_What needs to be done:_
Return the line containing "Task: Open the three-dot more options menu" and every line beneath it through the end of the entries below, unchanged. Pictures stay out.

_Data provided:_
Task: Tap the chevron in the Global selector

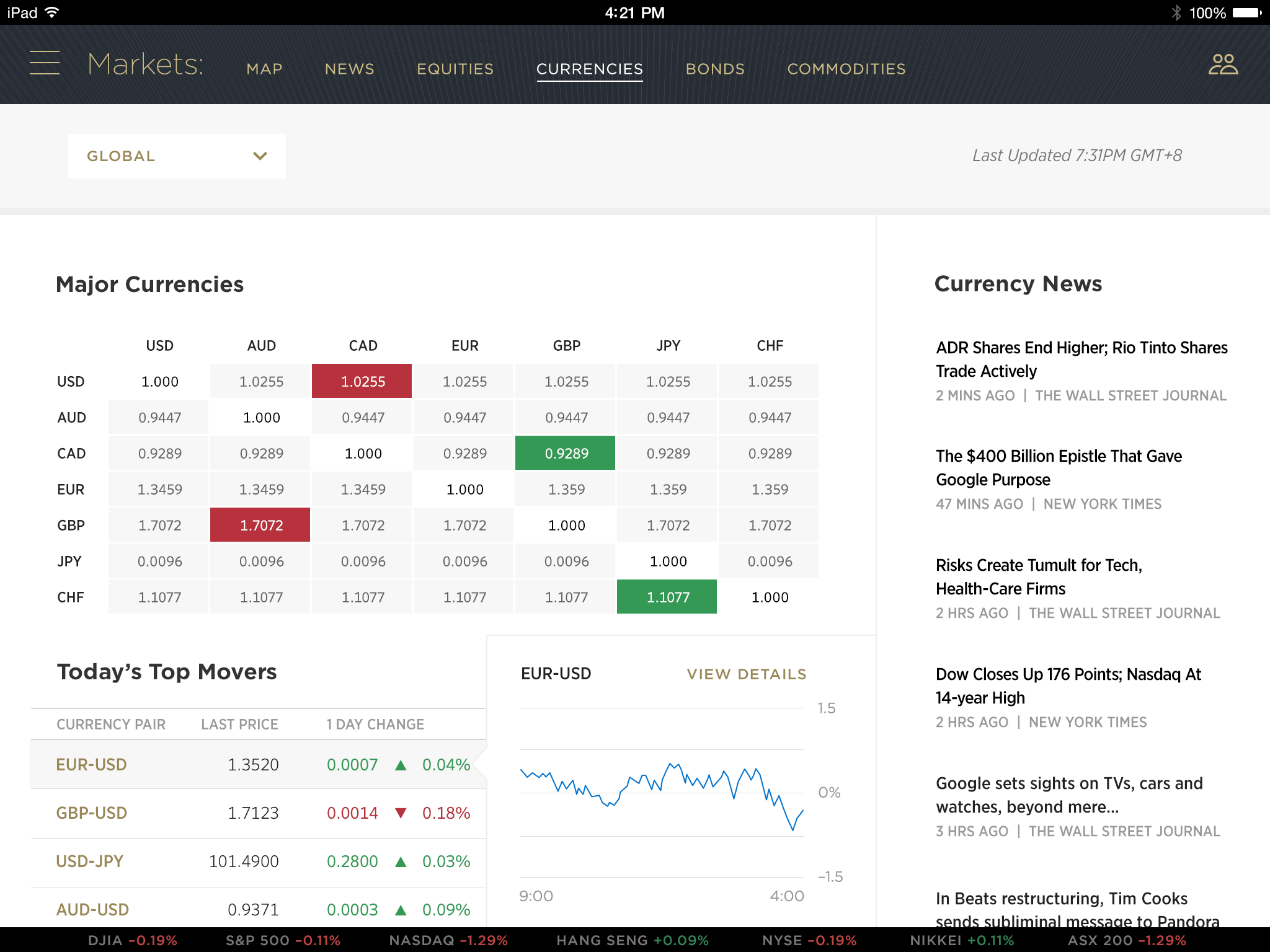Action: click(260, 156)
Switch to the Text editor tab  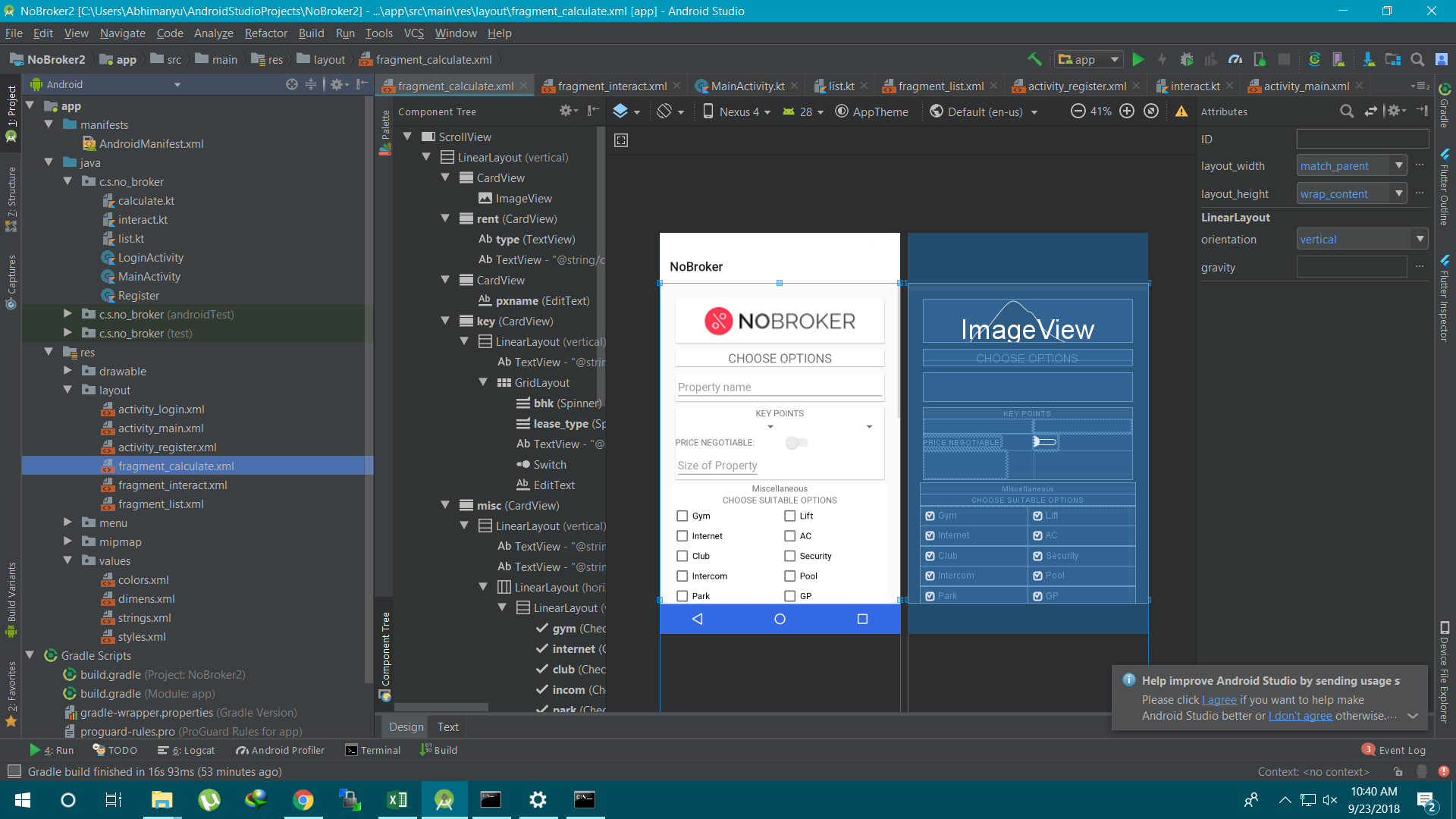(x=447, y=726)
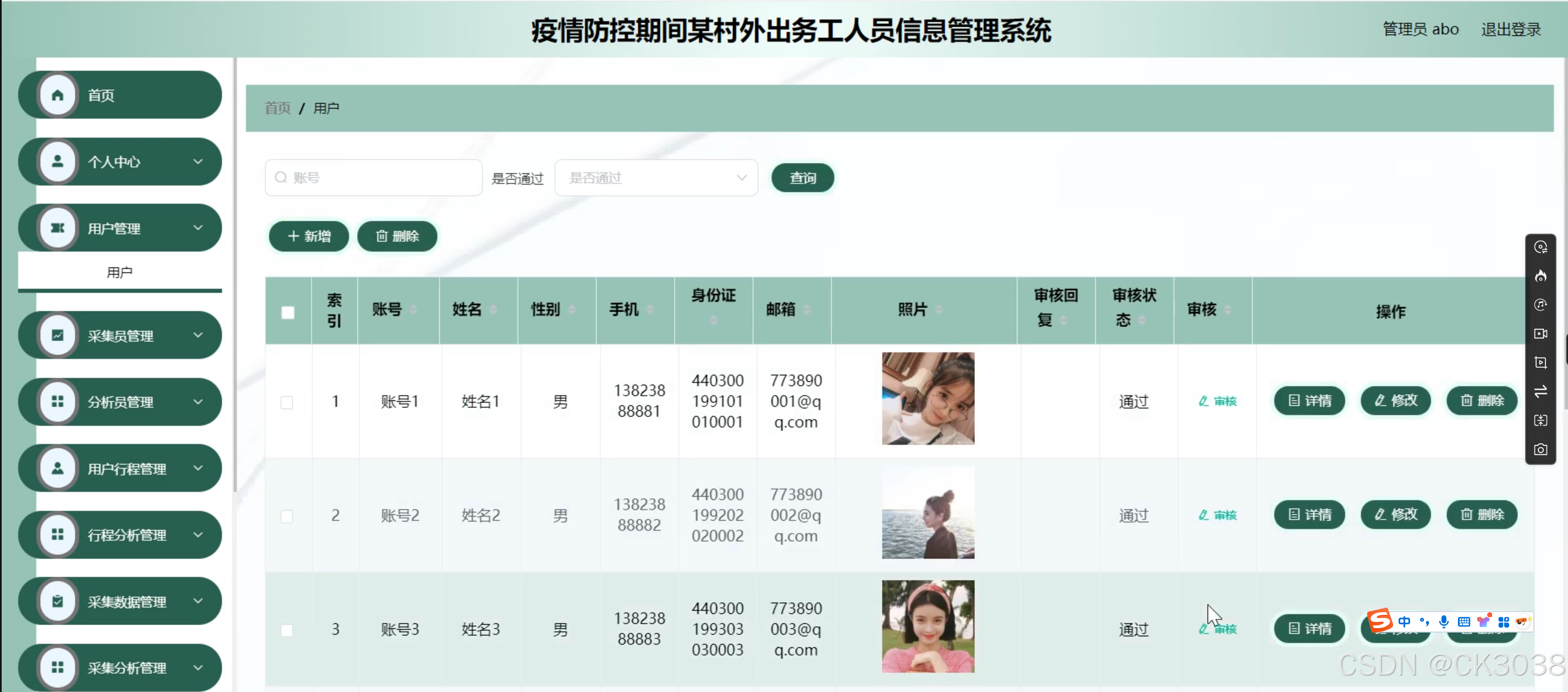The width and height of the screenshot is (1568, 692).
Task: Click the photo thumbnail of 姓名1
Action: point(927,399)
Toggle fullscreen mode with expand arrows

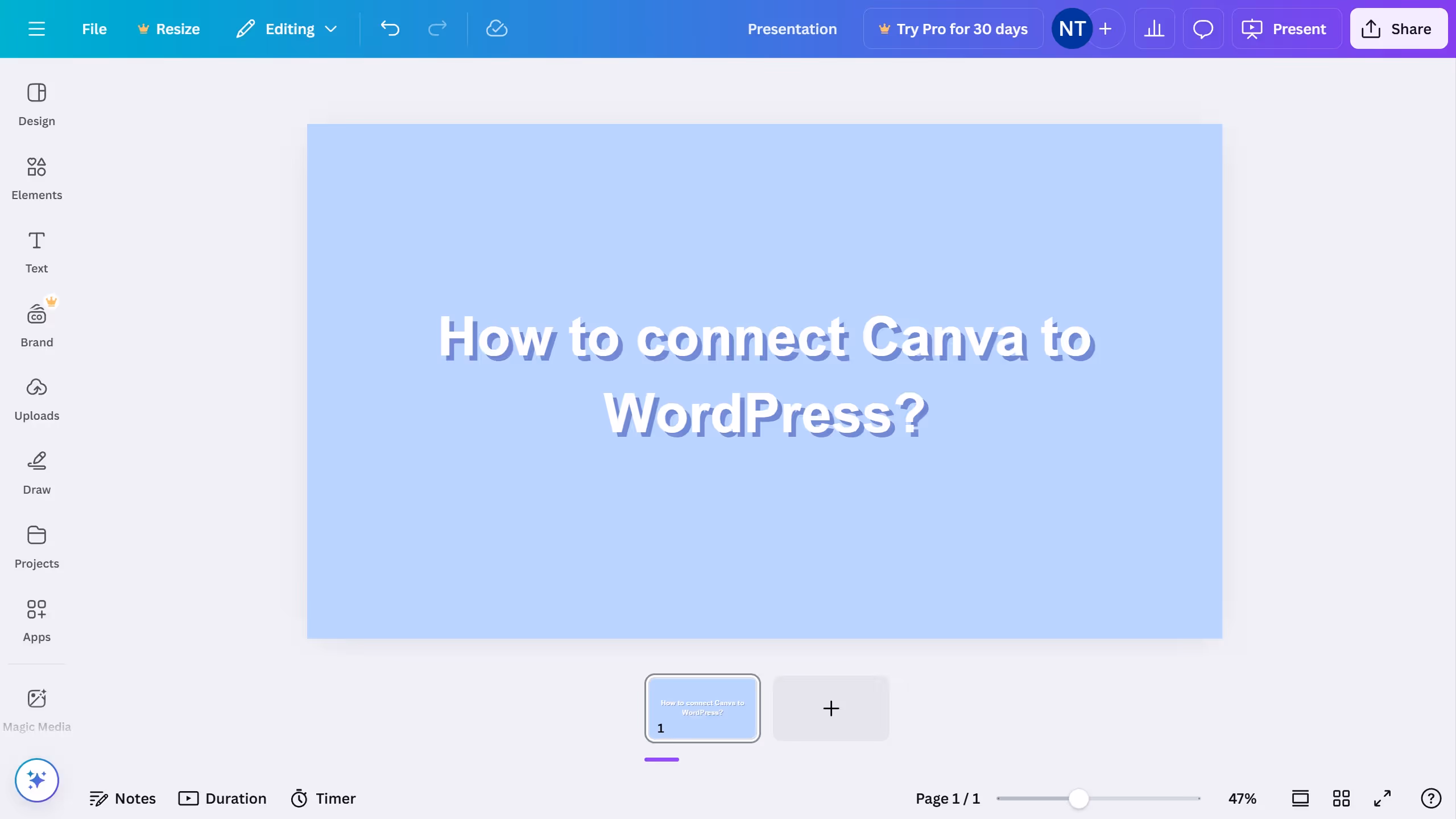1382,799
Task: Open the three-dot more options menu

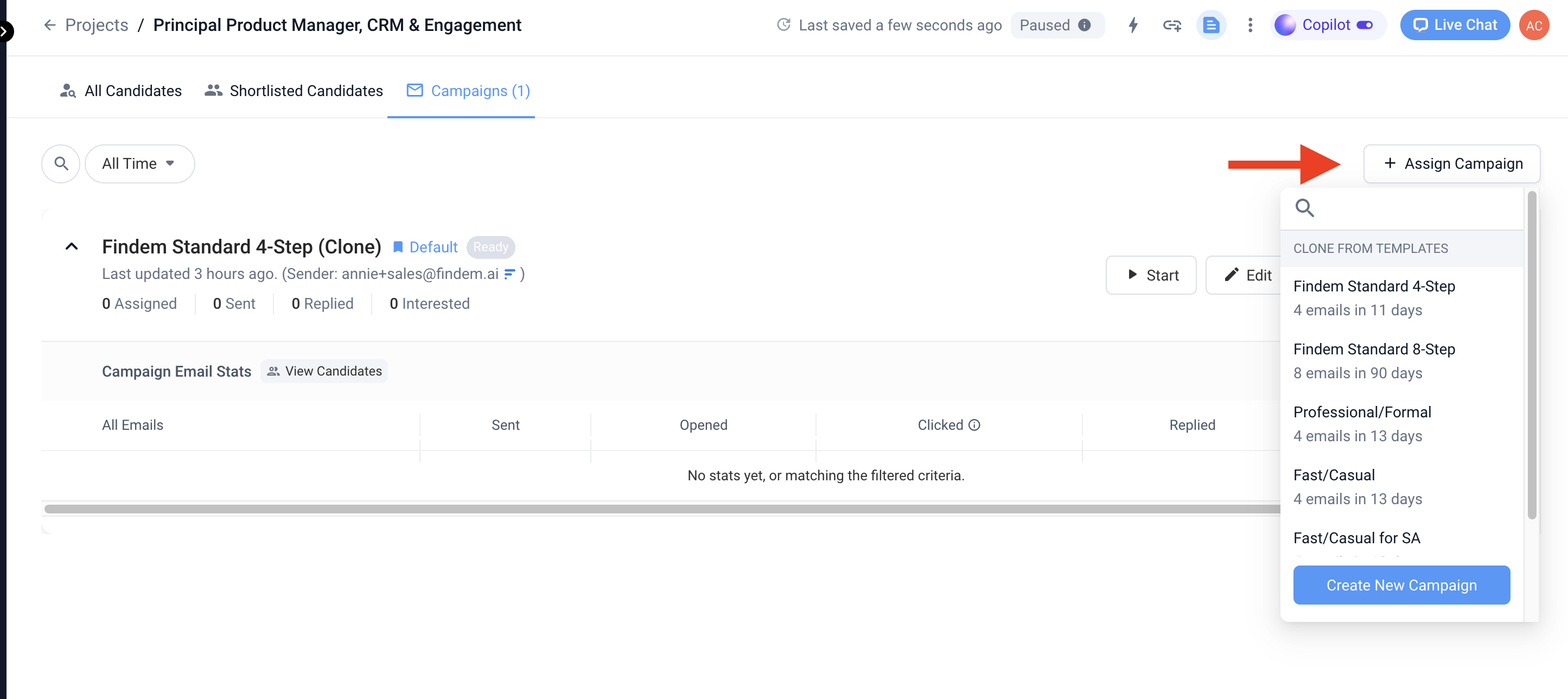Action: (1250, 25)
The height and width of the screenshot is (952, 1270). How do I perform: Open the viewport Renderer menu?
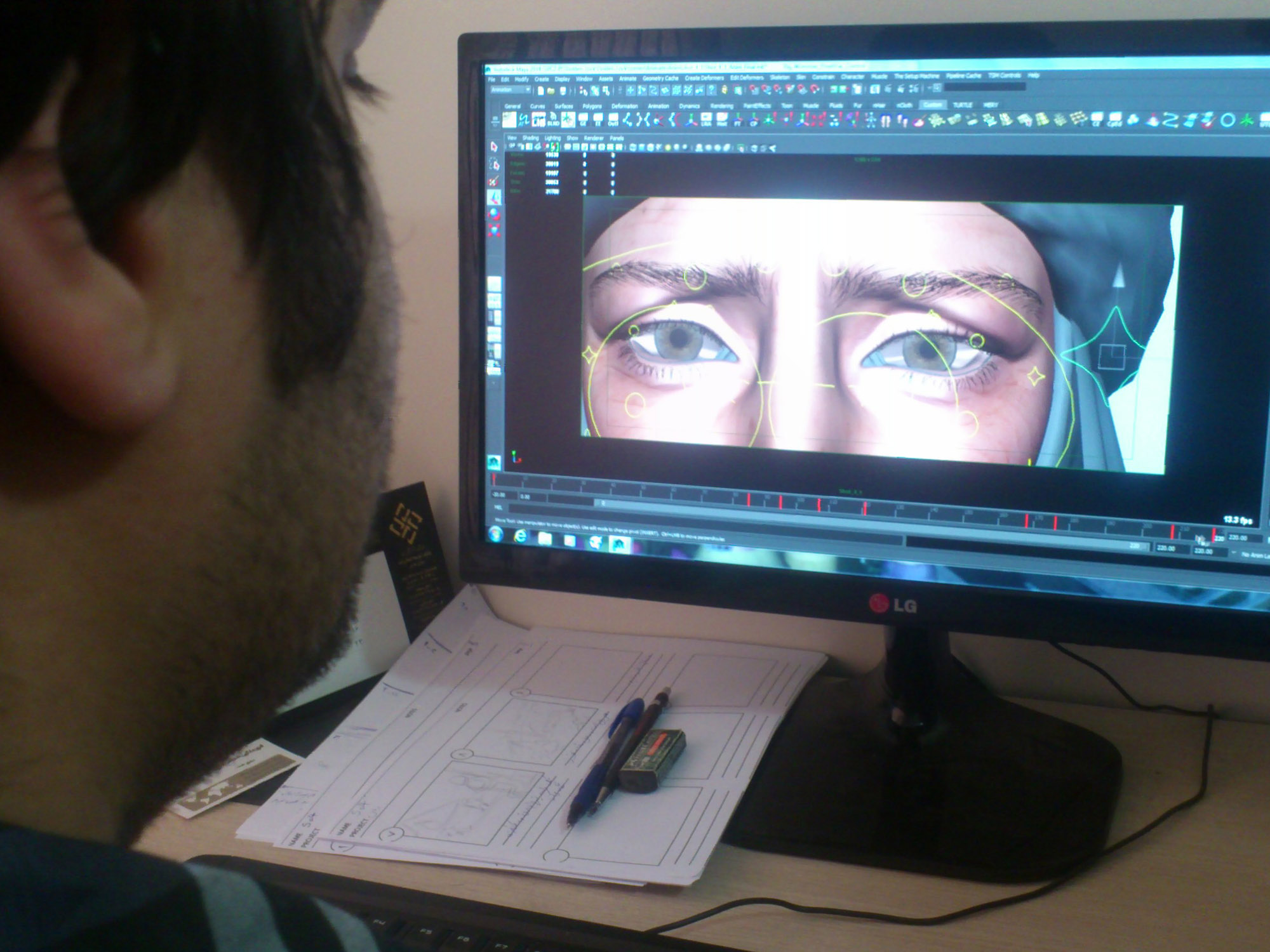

_Output:_
Task: Open the three-dot more options menu

Action: (1250, 25)
The height and width of the screenshot is (952, 1270). How do I perform: Open the viewport Renderer menu?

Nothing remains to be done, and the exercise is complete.